On the morning in question, Fukui-san4 would cut up white shokupan bread into even, crustless squares. She always prepared more than we needed in case all the church members actually came and some guests from other churches too. But I can’t remember a time when everyone showed up, not even on Christmas; there were people who had quarreled with someone or who had grown distant. We always had leftovers.
During the service, the pastor gave thanks and lifted the bread, designating it for holy purpose. We ate and drank in silence, contemplating our sins and the grace of God.
Fukui-san put the leftover bread cubes into a plastic bag and tied it shut with a loose knot. She handed it to our pastor with the bottle of grape juice. After all of Sunday’s activities finished, he and his wife headed for Momijiyama Park, where there is a big pond fed by an ugly fountain made of just a pipe. But there are sakura trees there, and ducks.
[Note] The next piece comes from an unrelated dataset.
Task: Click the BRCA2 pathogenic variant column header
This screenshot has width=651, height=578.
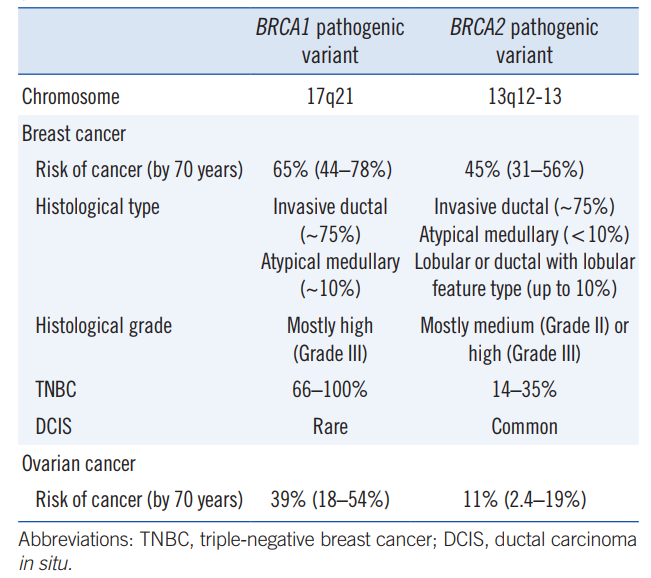Action: [524, 41]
Our pastor stood on the bridge and scattered bread into the pond. The ducks came and received it gratefully, jostling and gobbling. There were no leftovers. The ducks saw the bread for what it was: the grace of God in the form of shokupan cubes. Humans may turn up their noses at such a gift, but no duck was going to refuse.
And so it happens that in the pond of Momijiyama Park, you can find a flock of consecrated ducks.
eCommunion
The smell of bread wafts into the living room where I am working on PowerPoint slides for the upcoming OMF Hokkaido conference.
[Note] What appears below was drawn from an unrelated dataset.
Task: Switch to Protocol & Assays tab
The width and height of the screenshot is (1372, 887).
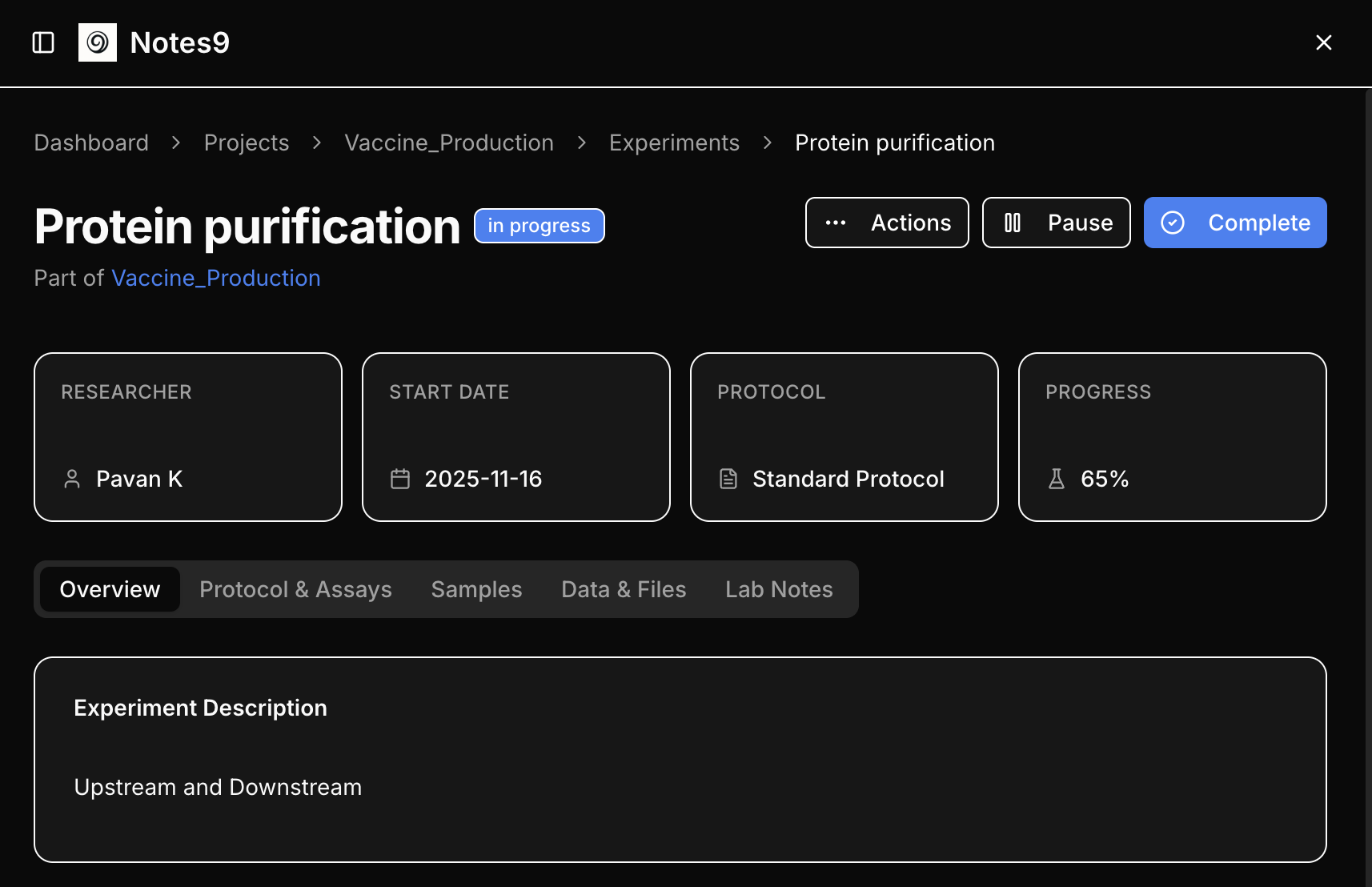Action: [x=295, y=589]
I made this bread using Hokkaido flour and eggs and our 15-year-old Canadian sourdough starter. I assembled the dough yesterday, and it rose slowly all night long. Early this morning, I shaped it into a loaf and let it rise in a basket, which gives it spiral impressions. Finally, I turned it onto a baking sheet, cut a cross with a bread knife, and baked it for 30 minutes at 210 degrees Celsius. All this was for a photograph, in which I arranged the bread on a communion plate next to a matching ceramic wine goblet. This photograph, in turn, was for a PowerPoint slide. “Communion,” says the slide.
I have heard that the cash-strapped sometimes bring plain rice balls to yakiniku (BBQ) restaurants, park themselves by the exhaust vent, and eat the rice while imagining that they are eating meat. We conference attendees, on the other hand, will look at my communion slide and imagine the taste and smell of fresh-baked bread while eating a tiny plastic-wrapped wafer individually packaged with preservative-laden grape juice that tastes like cough syrup.
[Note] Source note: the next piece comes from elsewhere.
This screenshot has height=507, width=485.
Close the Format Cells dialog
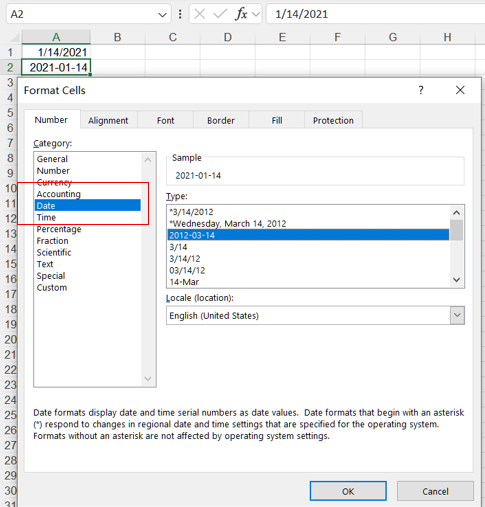tap(460, 90)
We are not alone. Most churches these days seem to use these ingenious little packets. They are sanitized, safe from viruses and human tampering. They are also impersonal and cut off from the natural world.
I grieve that this symbol of Word-became-flesh, which preaches to us of the goodness of the created order, has been reduced to preservatives and plastic. Communion packets say, “It’s just a ritual. Say these words and consume this spiritual medicine and you will be okay until the first Sunday of next month.” There is no beauty, no flavor, no “homemade,” no “grown in Hokkaido.” Who knows where this wafer and grape juice came from?
There’s so much shikata ga nai (it can’t be helped) in this pandemic—“If we’re having communion, shikata ga nai, we have to use communion packets. It’s safe that way.” I’ve grown tired of this pragmatism, when meaning gets lost. Symbols only have power because they remind us of the meaning behind the symbol.
I eat our communion bread for breakfast, still warm, slathered in cream cheese and ume jam and accompanied by green tea.
“The gifts of God for the people of God,” I say, lifting the bread. “Thanks be to God.” My voice echoes through the empty dining room. If only I could have shared this bread, not just its picture, with my community.
1. In this article, “artist” refers to all people with artistic inclinations and gifts, not only professionals.
2. I have drawn many of the ideas in this section from Sacred Pathways: Discover Your Soul’s Pathway to God by Gary Thomas (Grand Rapids, Michigan: Zondervan, 2002).
3. This subject is an article in itself, so I apologize for my brevity here. Please contact me if you would like to talk further about the aesthetics of worship.
4. Name changed for privacy. But 福井さん—well of blessing—seemed appropriate.